What to do. The range runs from the line containing "549x756 pixels. Task: Open" through the last line of the material below; retype it exactly, leaving out the pictures.

Data for the task.
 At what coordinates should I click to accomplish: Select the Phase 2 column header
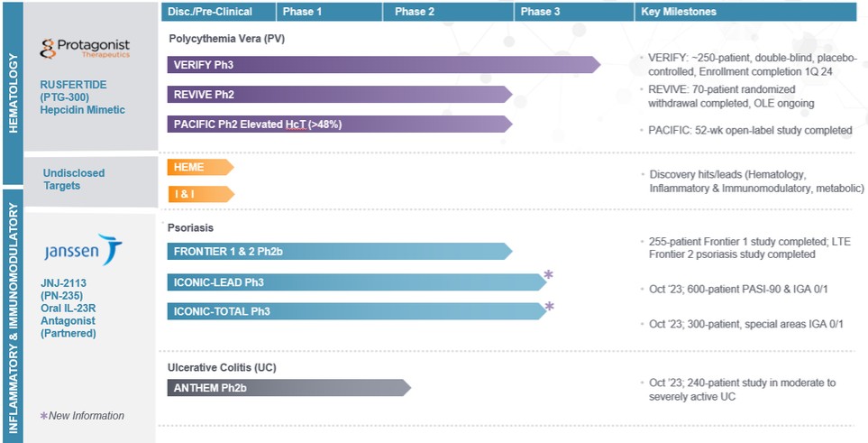pos(448,12)
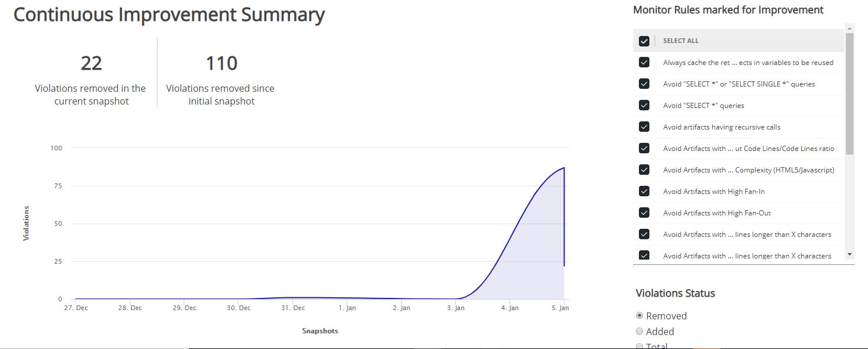The width and height of the screenshot is (868, 349).
Task: Select the Added violations status radio
Action: point(640,331)
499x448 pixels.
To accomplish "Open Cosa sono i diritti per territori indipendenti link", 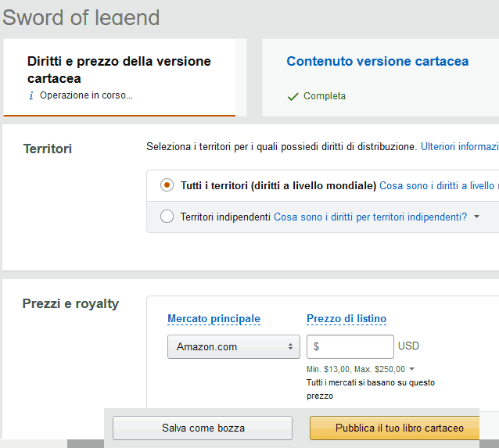I will tap(371, 217).
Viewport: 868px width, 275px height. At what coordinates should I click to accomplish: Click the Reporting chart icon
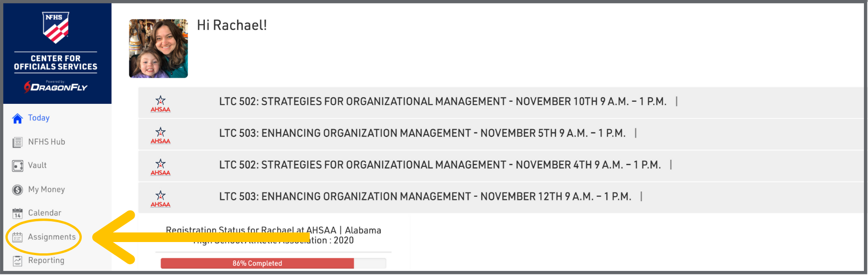(18, 261)
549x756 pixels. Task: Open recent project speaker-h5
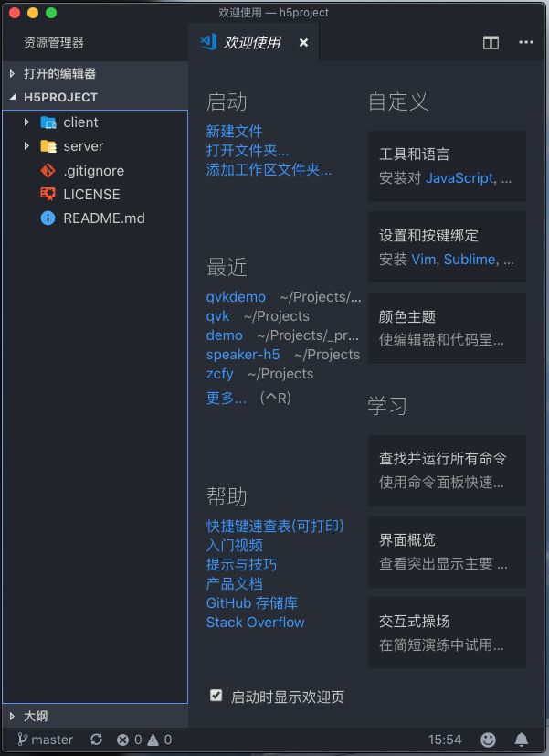[x=243, y=355]
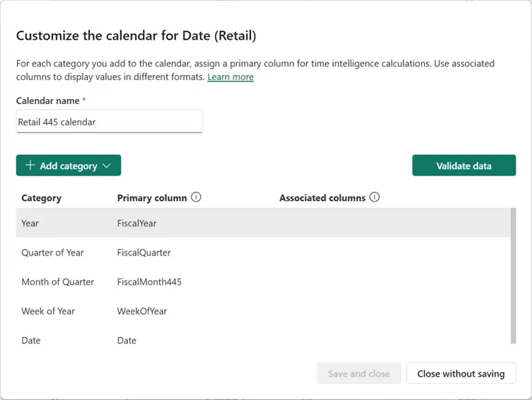Select the Quarter of Year category
Screen dimensions: 532x400
tap(52, 252)
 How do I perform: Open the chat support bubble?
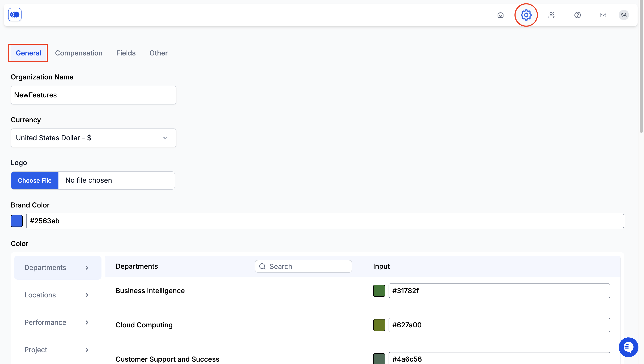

The completed task.
549x756 pixels. Task: Open recent project speaker-h5
[x=243, y=355]
Select the Quarter of Year category
Screen dimensions: 532x400
tap(52, 252)
 How do I perform: Open the chat support bubble?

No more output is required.